> _TASK INSTRUCTIONS_:
In your copy, leave out the pictures and output only the lines from the one holding "The height and width of the screenshot is (362, 643)." through the end of the data below, exactly.

> _MATERIAL SUPPLIED_:
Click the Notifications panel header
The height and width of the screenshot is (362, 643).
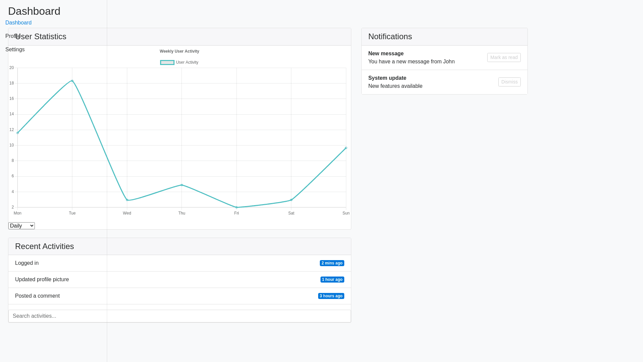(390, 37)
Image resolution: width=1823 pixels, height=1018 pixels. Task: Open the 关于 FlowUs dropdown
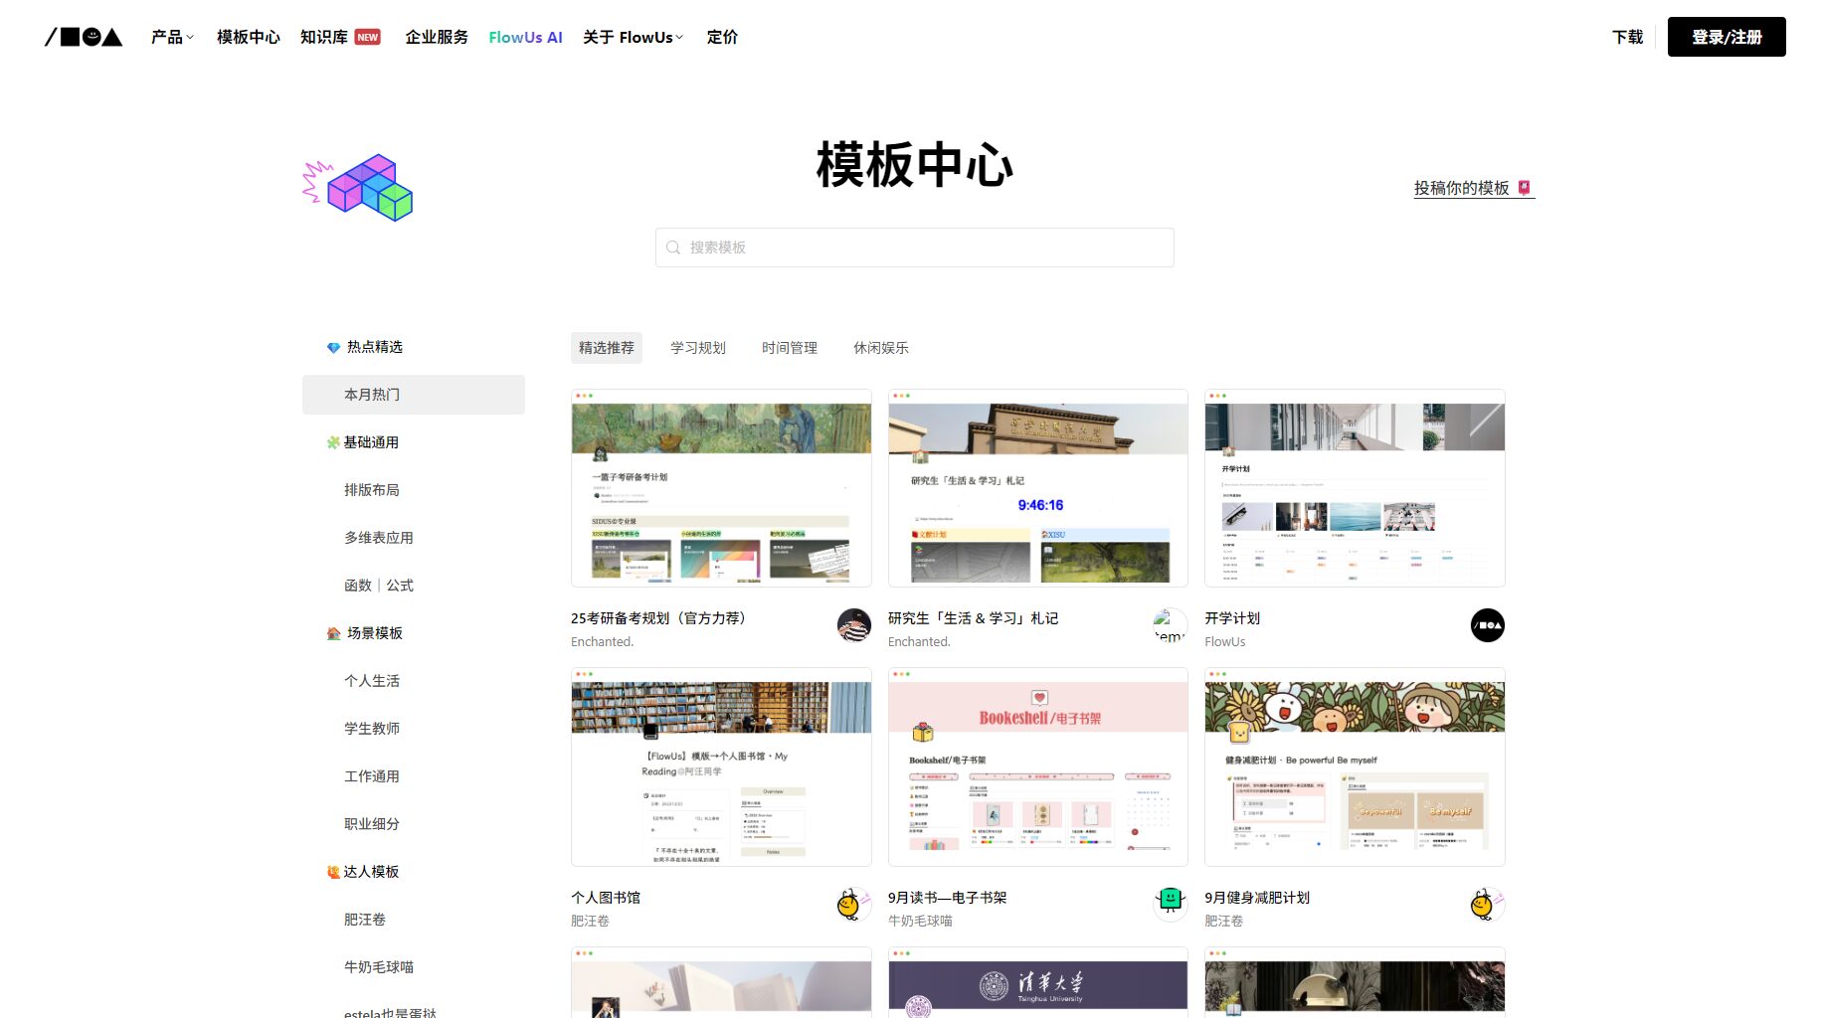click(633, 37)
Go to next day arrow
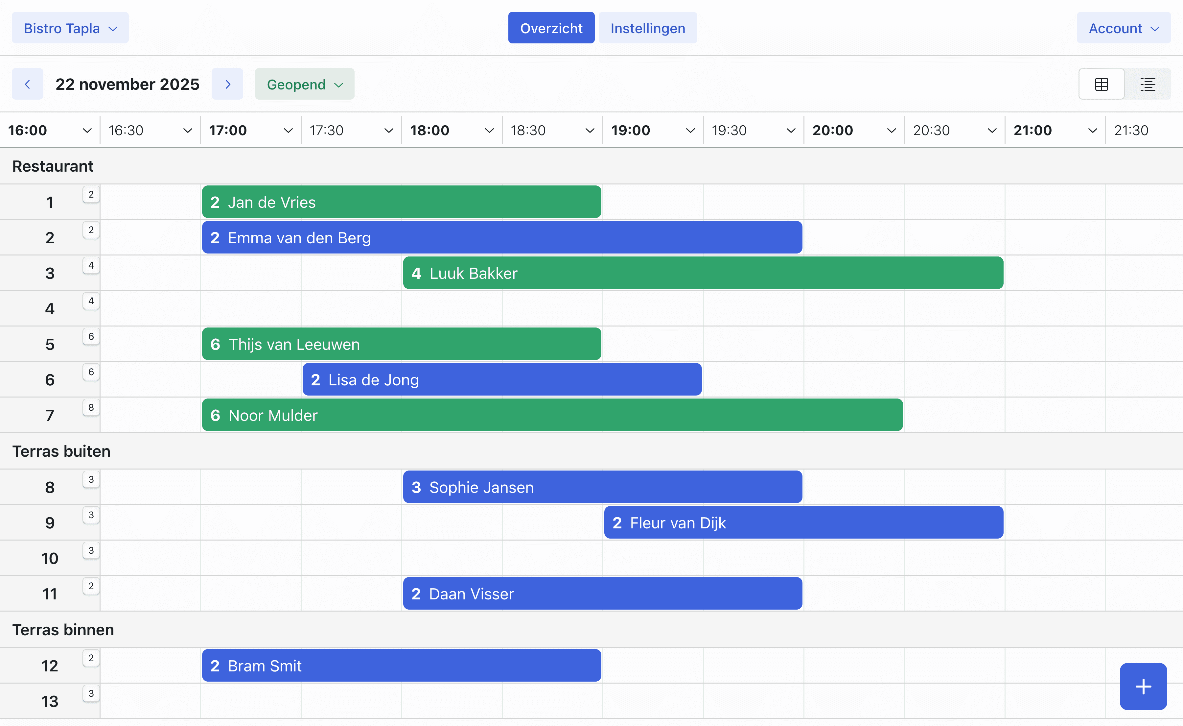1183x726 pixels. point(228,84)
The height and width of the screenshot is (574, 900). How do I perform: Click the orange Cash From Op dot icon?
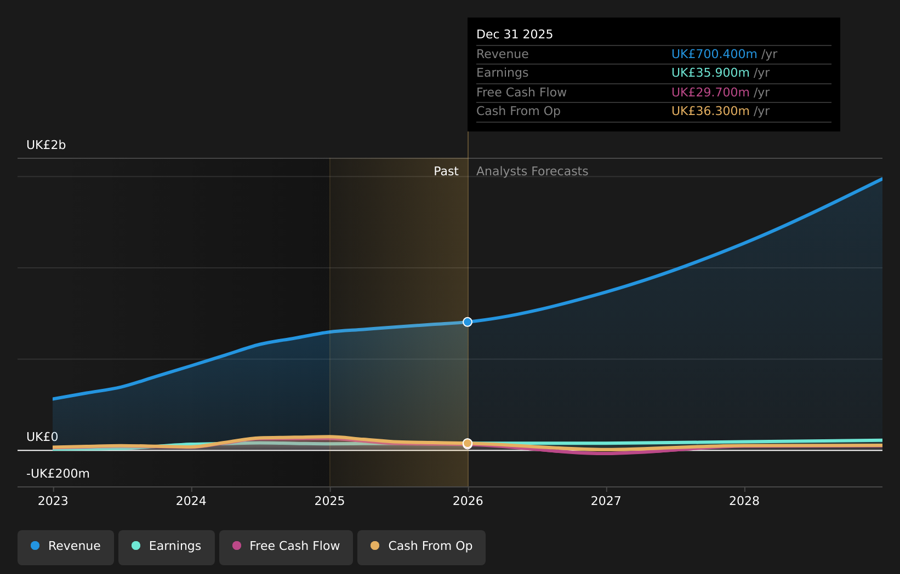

> _ANSWER SECTION_:
The height and width of the screenshot is (362, 643).
(390, 37)
Image resolution: width=1823 pixels, height=1018 pixels. Task: Open the 关于 FlowUs dropdown
click(633, 37)
Go to next day arrow
1183x726 pixels. point(228,84)
The height and width of the screenshot is (574, 900). How do I perform: Click the orange Cash From Op dot icon?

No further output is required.